1

In general, $Q$ function is defined as

$$Q : S \times A \rightarrow \mathbb{R}$$ $$Q(s_t,a_t) = Q(s_t,a_t) + \alpha[r_{t+1} + \gamma \max\limits_{a} Q(s_{t+1},a) - Q(s_t,a_t)] $$

$\alpha$ and $\gamma$ are hyper-parameters. $r_{t+1}$ is the reward at next time step. $Q$ values are initialized arbitrarily.

In addition to the reward function, which other functions do I need to implement Q-learning?

satya
  • 187
  • 1
  • 8

1 Answers1

2

In addition to the RF [*], you also need to define an exploratory policy (an example is the $\epsilon$-greedy), which allows you to explore the environment and learn the state-action value function $\hat{q}$. Moreover, although you don't need to know the details (i.e. the specific probabilities of transitioning from one state to the other) of the transition model, often denoted by $p$, you need a function that returns you the next state $s'$ for each action $a$ that you take in the current state $s$. You may not need to define this function, but, for example, the next state could be given by some kind of simulator of the environment (for example, in the case of Atari games, the Atari simulator may provide you the next frame of the game, which you could use to build an approximation of the next state). You can read the Q-learning pseudocode here.

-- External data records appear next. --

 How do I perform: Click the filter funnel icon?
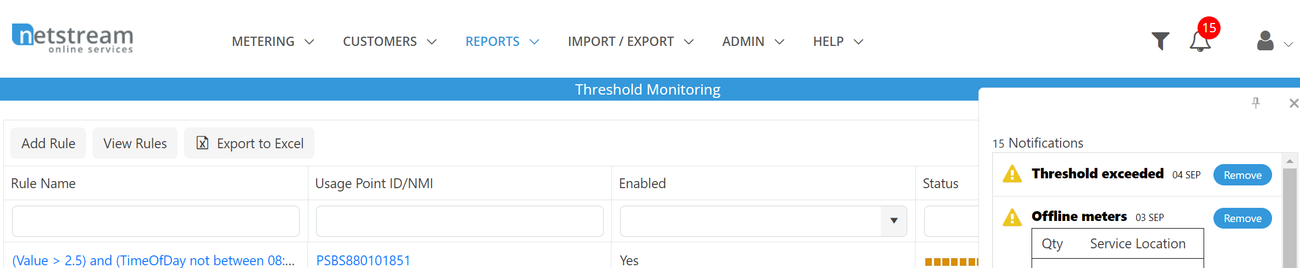pos(1160,41)
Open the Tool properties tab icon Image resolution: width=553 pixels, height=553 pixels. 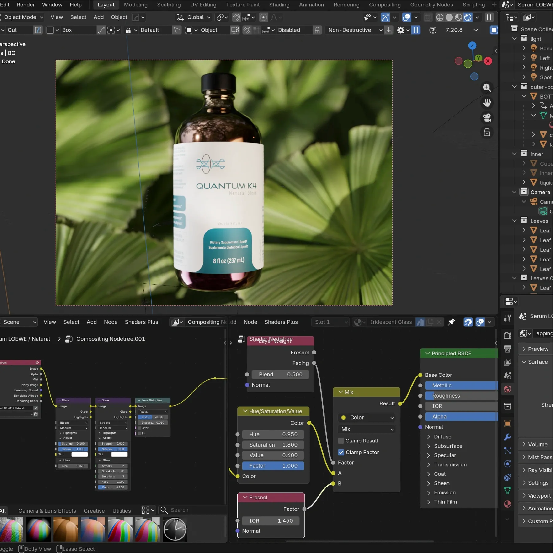[508, 318]
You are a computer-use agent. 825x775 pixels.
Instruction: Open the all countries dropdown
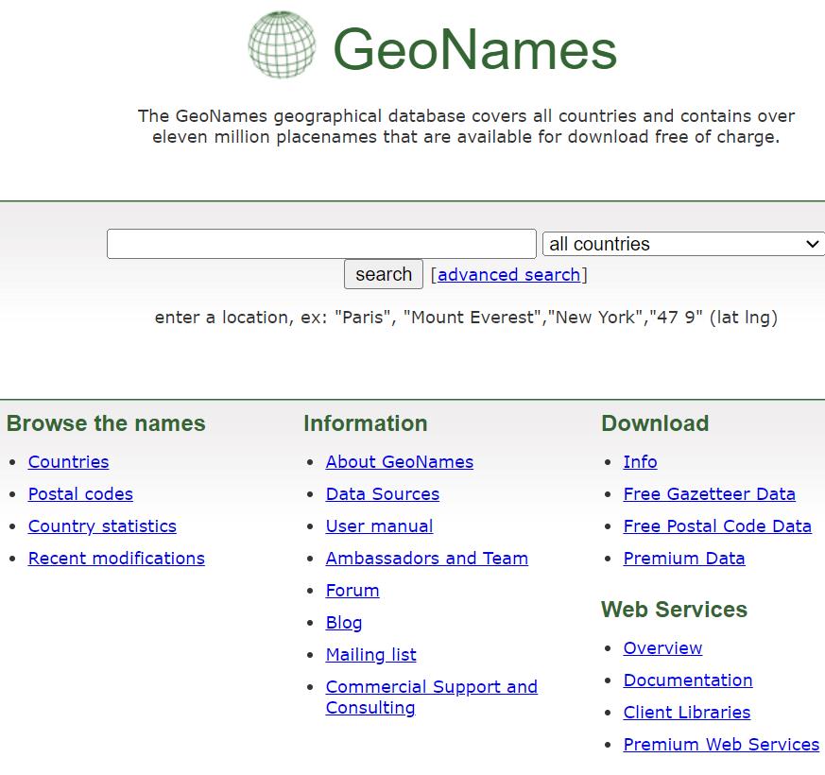click(x=683, y=244)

[*] The reward function is defined for the problem and, specifically, for the Markov Decision Process (MDP) that models the problem/environment. The RF is not defined only for applying the Q-learning to solve the problem (in fact, you could apply other algorithms, like SARSA), but you need the RF to use Q-learning; so, yes, you need to define/have the RF before applying Q-learning. You can think of the RF as the learning signal that is used to guide the agent towards the optimal policy, and that's why it's specific to each environment/problem. Note that, in theory, there could be more than one RF that leads to the optimal policy for an environment (see potential-based reward shaping for more details). (This paragraph was addressing what I originally thought was the question: I'm leaving it here because it may be relevant to the readers).

nbro
  • 42,615
  • 12
  • 119
  • 217